A CRIANÇA FALANDO DE LIMITES

Quando fui gerado, cresci numa bolsa, dentro de minha mãe. Nós dois construímos um cordão que nos ligava. Eu não percebia que este espaço era tão pequeno; no início, tinha impressão que o universo era só meu.
Conforme fui crescendo, fui sentindo os limites.
Minha mãe logo percebia quando eu me mexia. A minha vontade era tomar conta de todo o seu corpo, mas eu não podia porque eu não era ela; eu era um ser distinto, para o qual foi reservado somente aquela bolsa.
Quando nasci, este espaço aumentou. Confesso que me senti um pouco perdido e comecei a chorar. Embora eu tivesse muito mais que uma bolsa para onde estar, surgiu o primeiro limite deste “espação”: eu teria de, naquele minuto, aprender a respirar. Por isso chorei. Chorando, meus pulmões começavam a aprender como teriam de fazer para deixar o ar entrar. Minha mãe não respirava mais por mim. Que saudade daquela bolsa!

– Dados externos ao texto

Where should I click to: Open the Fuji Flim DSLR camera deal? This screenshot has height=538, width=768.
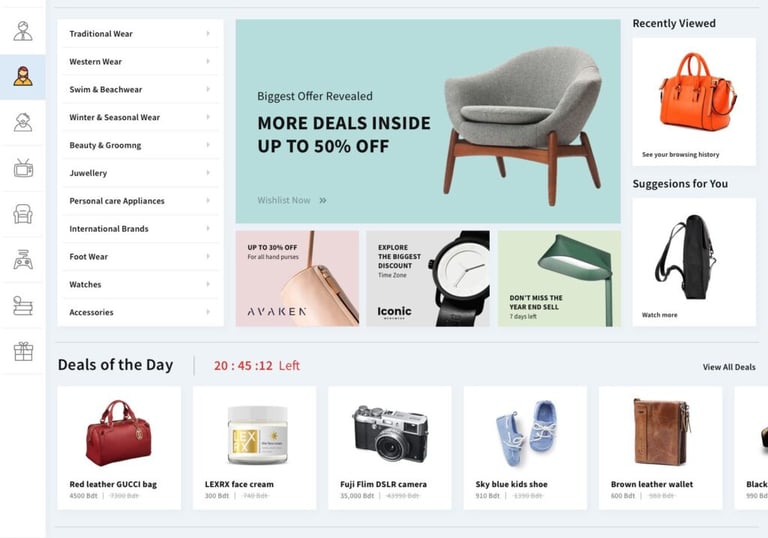390,448
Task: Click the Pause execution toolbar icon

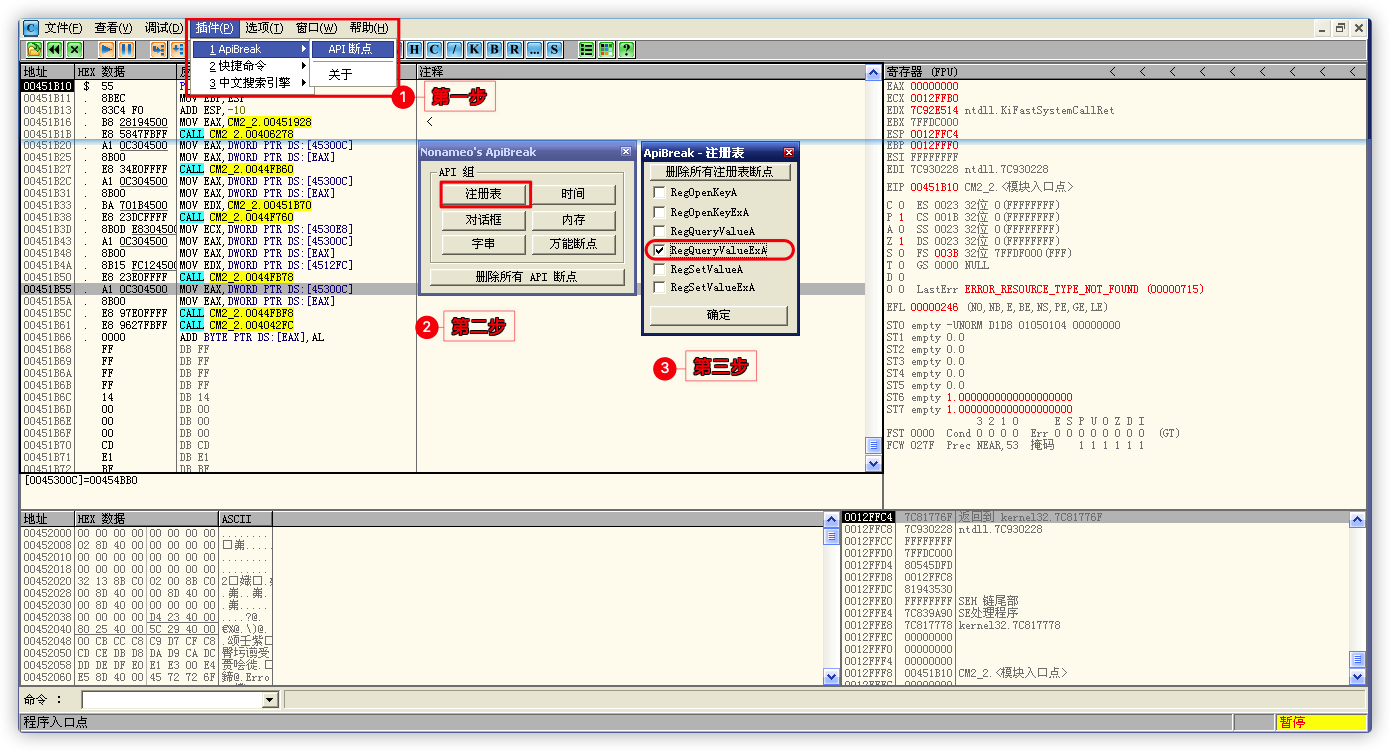Action: click(x=127, y=49)
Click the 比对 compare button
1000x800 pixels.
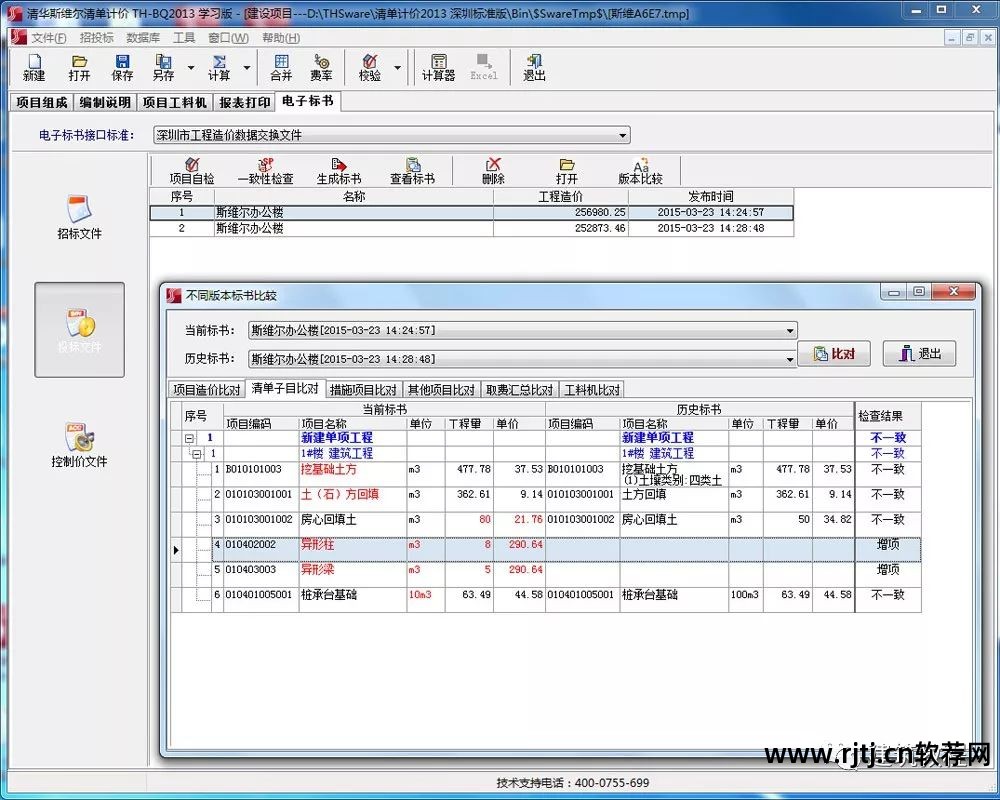tap(833, 354)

Esta saudade não durou muito, pois logo o “espação” passou a ser delimitado. Puseram-me no colo, num berço, dentro de roupas, e comecei a me sentir mais seguro.

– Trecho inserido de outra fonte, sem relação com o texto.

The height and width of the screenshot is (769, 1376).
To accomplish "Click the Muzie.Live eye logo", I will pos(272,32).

Em pouco tempo percebi que minha mãe não se alimentava mais por nós dois e novamente coloquei o chorador para funcionar, pois meu corpo me avisava que eu precisava me virar. A partir daí vieram os horários, e eu comecei a aprender que nem tudo é como a gente quer, na hora que quer e na quantidade que quer.

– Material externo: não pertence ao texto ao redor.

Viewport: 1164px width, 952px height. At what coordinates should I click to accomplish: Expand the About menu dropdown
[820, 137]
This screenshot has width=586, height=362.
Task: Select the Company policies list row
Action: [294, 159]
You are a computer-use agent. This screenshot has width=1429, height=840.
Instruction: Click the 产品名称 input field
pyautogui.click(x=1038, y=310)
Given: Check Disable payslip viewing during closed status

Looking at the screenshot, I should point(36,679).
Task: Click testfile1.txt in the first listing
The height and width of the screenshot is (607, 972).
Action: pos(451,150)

Fui crescendo, embora com todos esses limites, e continuei achando que o espaço grande e eu éramos a mesma coisa. Então fui aprendendo a resistir às limitações que a vida começava a me ensinar: não queria comer na hora de comer; queria comer somente os doces; não queria tomar banho; não deixava que cortassem as minhas unhas; queria o brinquedo maior, mais colorido e, se desse, um monte deste brinquedo de uma só vez.
Tinha a sensação de que eu controlava tudo. Meus pais, no entanto, não deixavam o controle na minha mão. Isto deu certo alívio, já que conheço um amiguinho que ficava com o controle e sofria muito; seu “espação” foi ficando cada vez maior, e ele tinha tudo o que queria, mas tinha um “baita” medo de, tão pequenininho, não dar conta daquela imensidão.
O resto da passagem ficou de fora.